Right now I am training for a marathon the first week in June. This week starts out my sixteen week count down. I have a big goal for myself. I really want to run a 3:40 and qualify for Boston. I really think that this time is within me to get if I just do the work. I have chosen an unorthodox training plan. It is called the less is more plan. Essentially you run three days a week with cross training on the other days. This plan came out a few years ago and they have been testing it. You can find the plan on www.runnersworld.com. For me with the time that I have this plan fits great plus it allows me to ride my bike or swim which are things that I also like to do. The one thing that I haven't liked about previous marathon training plans is that you only have time to run. So, I bought the book and I am following the plan for a 3:40 time. So, far I have been able to run the paces they have asked and I feel really good doing it.

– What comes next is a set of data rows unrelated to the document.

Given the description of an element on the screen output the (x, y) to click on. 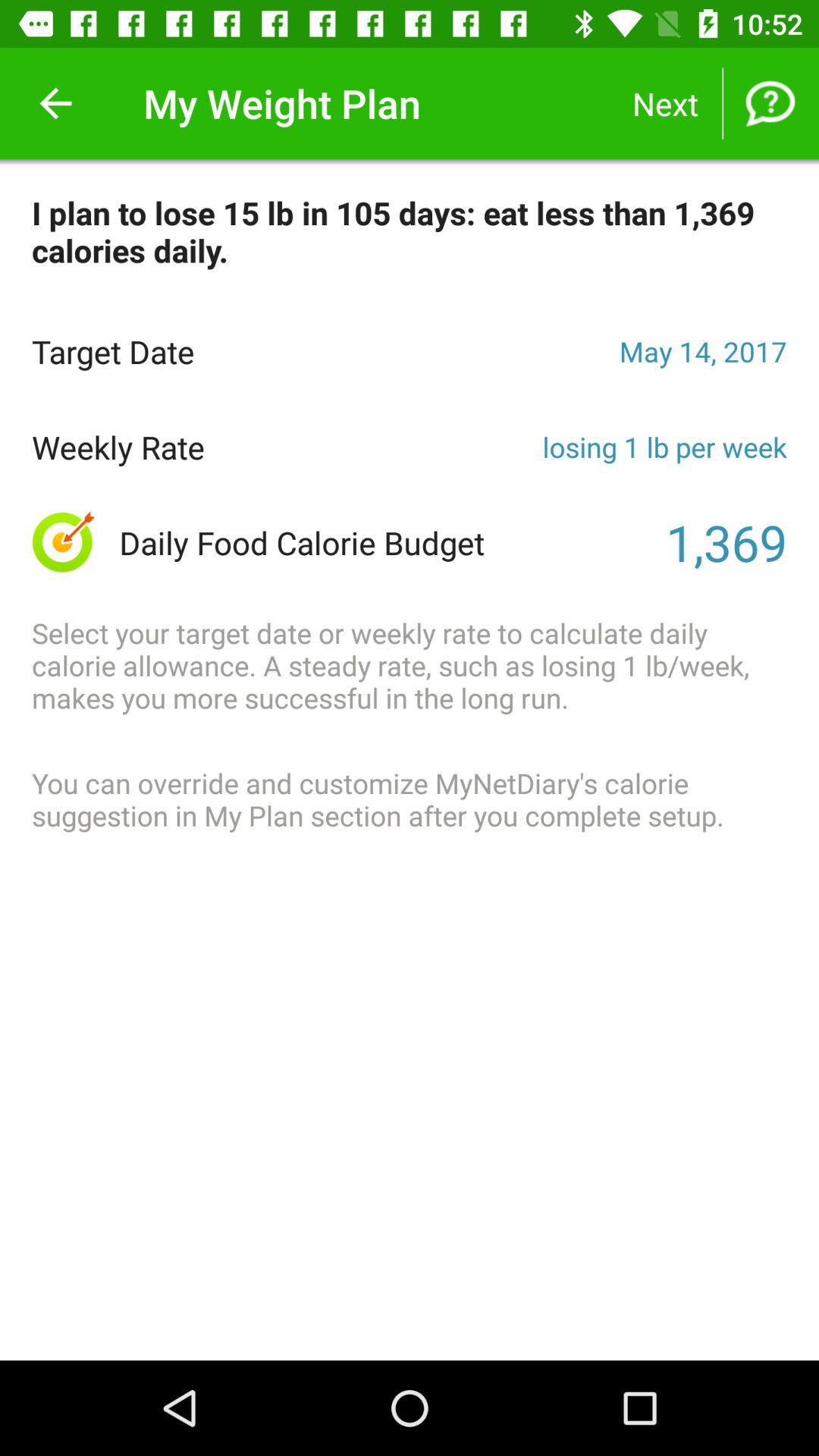
press the item next to the my weight plan (55, 103)
Given the description of an element on the screen output the (x, y) to click on. 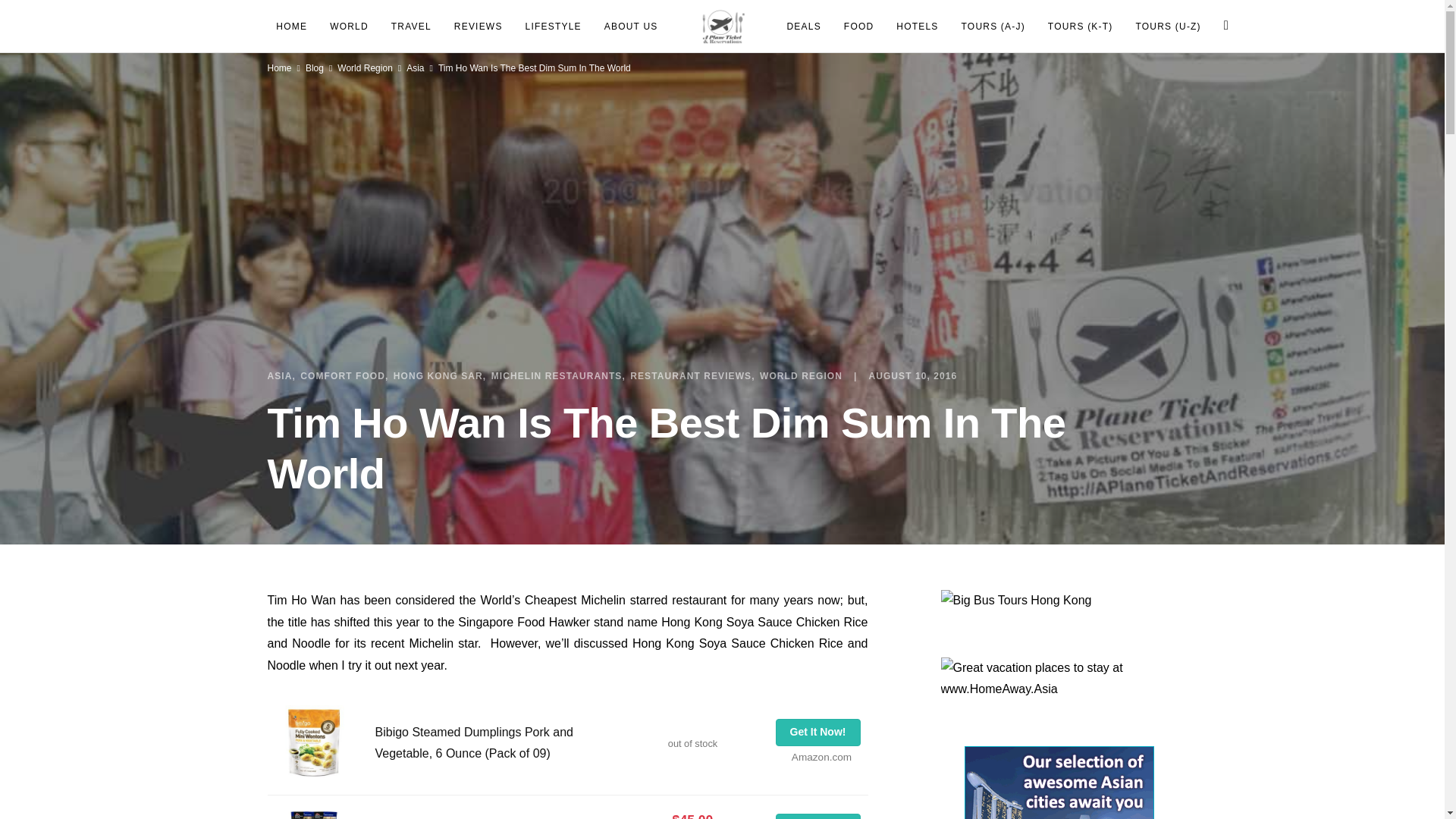
Comfort Food (343, 376)
WORLD (349, 26)
Hong Kong SAR (439, 376)
Last updated on August 12, 2024 11:14 AM (692, 743)
Restaurant Reviews (692, 376)
Asia (280, 376)
HOME (291, 26)
Michelin Restaurants (559, 376)
World Region (801, 376)
Given the description of an element on the screen output the (x, y) to click on. 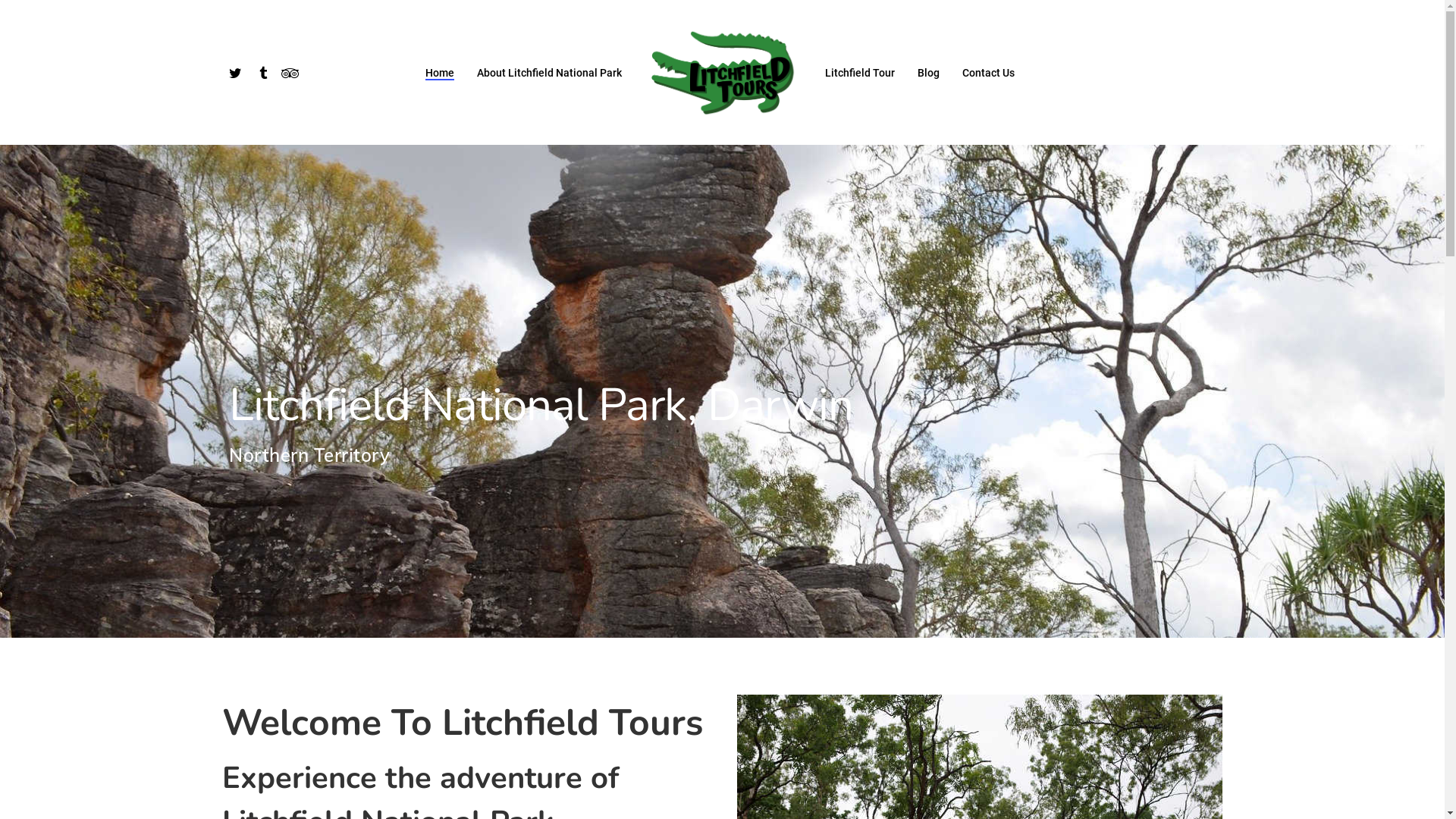
About Litchfield National Park Element type: text (571, 661)
Blog Element type: text (776, 661)
Sitemap Element type: text (980, 661)
Partners Element type: text (835, 661)
Home Element type: text (458, 661)
About Litchfield National Park Element type: text (548, 71)
SEO Element type: text (638, 757)
Searchnity Element type: text (787, 757)
Contact Us Element type: text (988, 71)
Litchfield Tour Element type: text (705, 661)
Home Element type: text (439, 71)
Litchfield Tour Element type: text (859, 71)
Australian Tourism Export Council (ATEC) Element type: text (773, 703)
Blog Element type: text (928, 71)
Contact Us Element type: text (907, 661)
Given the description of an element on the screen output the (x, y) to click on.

So on Monday I ran a tempo run of 6 miles. The first two miles were warm up which I ran at a 8:30's and then the next two I ran at 7:30's and finished with 2 miles at 8:00's. Felt great. The next two days I rode my bike on a trainer in the garage. Not as much fun as going outside but right now I don't have that option so the trainer works great. Today, I did a track workout. I warmed up for 15 mins and then did 3x1600m with 1min rest @ 7:02. Really I think I ran a Little bit quicker closer to 6:55's but I set my watch wrong and the times didn't get recorded right and then I finished with a cool down run home. All together it was just over 7miles. I felt really great on the track and decided that the track is really giving me a boost of confidence. (I have been doing track workouts for the last three weeks in preparation for the start of this 16 week program) so we will see how this goes over the next 16 weeks. Now just need to rest today and get ready for my long run on Saturday. Maybe tomorrow I will do an easy three to stretch out my legs we will see. Run on!